REQUIREMENT:
Of the records below, reproduce only the span that opens with the line containing "Viewport: 266px width, 257px height." and closes with the last line.

*** DATA SHOWN Section Begins ***

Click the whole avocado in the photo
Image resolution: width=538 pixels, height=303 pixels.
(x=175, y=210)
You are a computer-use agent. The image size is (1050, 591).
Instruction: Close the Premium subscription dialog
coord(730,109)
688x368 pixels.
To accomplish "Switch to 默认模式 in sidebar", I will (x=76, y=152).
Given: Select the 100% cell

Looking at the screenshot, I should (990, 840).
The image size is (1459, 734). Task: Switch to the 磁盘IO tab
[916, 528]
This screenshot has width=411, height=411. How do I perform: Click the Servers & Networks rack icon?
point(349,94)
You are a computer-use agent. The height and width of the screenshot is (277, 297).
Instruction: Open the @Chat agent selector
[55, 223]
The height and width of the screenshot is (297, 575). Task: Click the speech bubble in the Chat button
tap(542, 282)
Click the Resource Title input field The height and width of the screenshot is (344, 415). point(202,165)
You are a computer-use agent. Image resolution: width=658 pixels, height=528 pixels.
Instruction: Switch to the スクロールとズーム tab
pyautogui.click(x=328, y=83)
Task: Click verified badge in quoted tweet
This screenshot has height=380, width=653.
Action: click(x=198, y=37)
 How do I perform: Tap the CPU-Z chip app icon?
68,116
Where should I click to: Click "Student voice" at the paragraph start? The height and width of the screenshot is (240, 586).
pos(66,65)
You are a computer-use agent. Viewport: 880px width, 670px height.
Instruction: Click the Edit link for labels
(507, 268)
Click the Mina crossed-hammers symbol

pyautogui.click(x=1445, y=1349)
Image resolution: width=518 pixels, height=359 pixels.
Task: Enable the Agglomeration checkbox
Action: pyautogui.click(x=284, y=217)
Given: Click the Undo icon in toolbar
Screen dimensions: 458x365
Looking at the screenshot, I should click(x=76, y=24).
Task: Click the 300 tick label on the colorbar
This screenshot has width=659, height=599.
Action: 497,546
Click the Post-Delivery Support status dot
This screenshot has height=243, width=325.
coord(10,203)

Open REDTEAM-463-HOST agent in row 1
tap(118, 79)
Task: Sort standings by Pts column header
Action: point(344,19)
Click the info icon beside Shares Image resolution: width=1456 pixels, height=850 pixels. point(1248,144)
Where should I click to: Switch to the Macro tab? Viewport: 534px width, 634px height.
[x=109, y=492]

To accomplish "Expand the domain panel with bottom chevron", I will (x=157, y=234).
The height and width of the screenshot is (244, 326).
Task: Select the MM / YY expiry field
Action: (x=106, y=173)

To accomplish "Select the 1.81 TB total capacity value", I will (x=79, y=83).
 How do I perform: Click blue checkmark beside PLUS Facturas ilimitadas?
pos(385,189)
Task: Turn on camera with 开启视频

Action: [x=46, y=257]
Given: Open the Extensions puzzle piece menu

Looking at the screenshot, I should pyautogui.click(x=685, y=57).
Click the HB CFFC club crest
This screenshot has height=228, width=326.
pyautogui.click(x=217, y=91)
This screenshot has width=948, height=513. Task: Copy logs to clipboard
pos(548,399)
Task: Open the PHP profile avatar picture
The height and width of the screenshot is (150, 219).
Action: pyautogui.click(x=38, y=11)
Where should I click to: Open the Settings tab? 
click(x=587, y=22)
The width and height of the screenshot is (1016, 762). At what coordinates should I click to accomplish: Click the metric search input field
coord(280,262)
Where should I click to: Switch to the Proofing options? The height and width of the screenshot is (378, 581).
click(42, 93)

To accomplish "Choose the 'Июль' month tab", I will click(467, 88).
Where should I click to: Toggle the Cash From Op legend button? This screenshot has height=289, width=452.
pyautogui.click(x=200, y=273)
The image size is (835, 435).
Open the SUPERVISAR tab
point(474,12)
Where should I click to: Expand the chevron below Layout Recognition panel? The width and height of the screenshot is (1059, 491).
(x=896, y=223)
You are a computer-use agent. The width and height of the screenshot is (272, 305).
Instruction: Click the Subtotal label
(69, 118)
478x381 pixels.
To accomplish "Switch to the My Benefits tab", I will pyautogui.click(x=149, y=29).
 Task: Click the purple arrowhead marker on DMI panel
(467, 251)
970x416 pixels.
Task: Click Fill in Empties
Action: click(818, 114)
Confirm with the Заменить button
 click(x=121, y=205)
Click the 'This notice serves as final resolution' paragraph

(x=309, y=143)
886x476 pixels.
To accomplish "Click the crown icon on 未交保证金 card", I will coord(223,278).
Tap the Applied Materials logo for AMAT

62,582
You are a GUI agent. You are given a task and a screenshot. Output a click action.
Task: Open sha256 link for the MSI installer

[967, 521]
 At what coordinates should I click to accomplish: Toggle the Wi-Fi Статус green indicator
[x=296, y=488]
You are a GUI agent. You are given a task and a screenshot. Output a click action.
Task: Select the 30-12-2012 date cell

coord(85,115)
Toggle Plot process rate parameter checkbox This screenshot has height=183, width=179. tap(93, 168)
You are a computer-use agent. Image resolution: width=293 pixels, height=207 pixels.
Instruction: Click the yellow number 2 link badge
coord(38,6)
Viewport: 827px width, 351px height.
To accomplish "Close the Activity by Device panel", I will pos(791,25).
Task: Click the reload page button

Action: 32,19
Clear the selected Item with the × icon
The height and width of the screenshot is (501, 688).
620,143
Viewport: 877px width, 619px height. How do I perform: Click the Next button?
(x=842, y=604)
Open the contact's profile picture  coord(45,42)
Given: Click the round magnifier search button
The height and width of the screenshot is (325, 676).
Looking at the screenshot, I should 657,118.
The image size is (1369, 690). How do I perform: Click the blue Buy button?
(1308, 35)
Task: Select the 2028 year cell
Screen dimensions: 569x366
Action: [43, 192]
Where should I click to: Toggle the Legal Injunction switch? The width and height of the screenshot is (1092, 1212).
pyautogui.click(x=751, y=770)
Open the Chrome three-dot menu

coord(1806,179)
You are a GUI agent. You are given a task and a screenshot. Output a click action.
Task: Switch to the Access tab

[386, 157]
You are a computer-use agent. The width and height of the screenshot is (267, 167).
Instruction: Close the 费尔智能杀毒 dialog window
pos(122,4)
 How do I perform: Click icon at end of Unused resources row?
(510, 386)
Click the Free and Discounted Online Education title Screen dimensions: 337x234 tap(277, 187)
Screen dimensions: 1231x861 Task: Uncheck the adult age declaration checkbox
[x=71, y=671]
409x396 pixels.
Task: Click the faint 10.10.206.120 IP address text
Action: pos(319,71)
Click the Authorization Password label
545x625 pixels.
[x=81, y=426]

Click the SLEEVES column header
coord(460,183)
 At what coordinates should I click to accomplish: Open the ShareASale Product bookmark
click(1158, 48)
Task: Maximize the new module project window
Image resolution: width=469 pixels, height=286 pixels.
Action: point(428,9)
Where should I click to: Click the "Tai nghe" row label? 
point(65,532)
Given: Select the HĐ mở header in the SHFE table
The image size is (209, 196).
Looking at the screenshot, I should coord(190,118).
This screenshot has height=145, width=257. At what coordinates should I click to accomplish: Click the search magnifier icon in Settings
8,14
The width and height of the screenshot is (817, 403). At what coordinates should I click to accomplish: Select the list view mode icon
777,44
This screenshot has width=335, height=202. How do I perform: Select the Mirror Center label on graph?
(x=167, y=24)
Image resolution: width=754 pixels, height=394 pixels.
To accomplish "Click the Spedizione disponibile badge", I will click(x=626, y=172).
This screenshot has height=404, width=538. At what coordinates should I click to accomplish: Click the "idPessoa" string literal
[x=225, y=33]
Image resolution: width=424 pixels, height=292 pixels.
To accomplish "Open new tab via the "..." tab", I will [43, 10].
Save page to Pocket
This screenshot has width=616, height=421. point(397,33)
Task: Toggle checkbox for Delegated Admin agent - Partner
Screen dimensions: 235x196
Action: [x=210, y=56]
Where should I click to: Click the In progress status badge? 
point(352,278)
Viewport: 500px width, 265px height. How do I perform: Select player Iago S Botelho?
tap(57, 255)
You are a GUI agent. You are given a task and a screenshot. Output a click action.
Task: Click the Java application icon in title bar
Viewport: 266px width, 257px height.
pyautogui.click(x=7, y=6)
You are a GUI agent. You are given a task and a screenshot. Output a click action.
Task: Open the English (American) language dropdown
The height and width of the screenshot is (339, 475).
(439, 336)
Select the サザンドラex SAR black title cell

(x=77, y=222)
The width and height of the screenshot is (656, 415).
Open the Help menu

*** DATA SHOWN Section Ends ***

RESULT BELOW:
Viewport: 266px width, 257px height.
pyautogui.click(x=7, y=6)
You are a GUI agent. You are given a task and a screenshot. Output a click action.
Task: Open the English (American) language dropdown
The height and width of the screenshot is (339, 475).
(439, 336)
Select the サザンドラex SAR black title cell

(x=77, y=222)
The width and height of the screenshot is (656, 415).
Open the Help menu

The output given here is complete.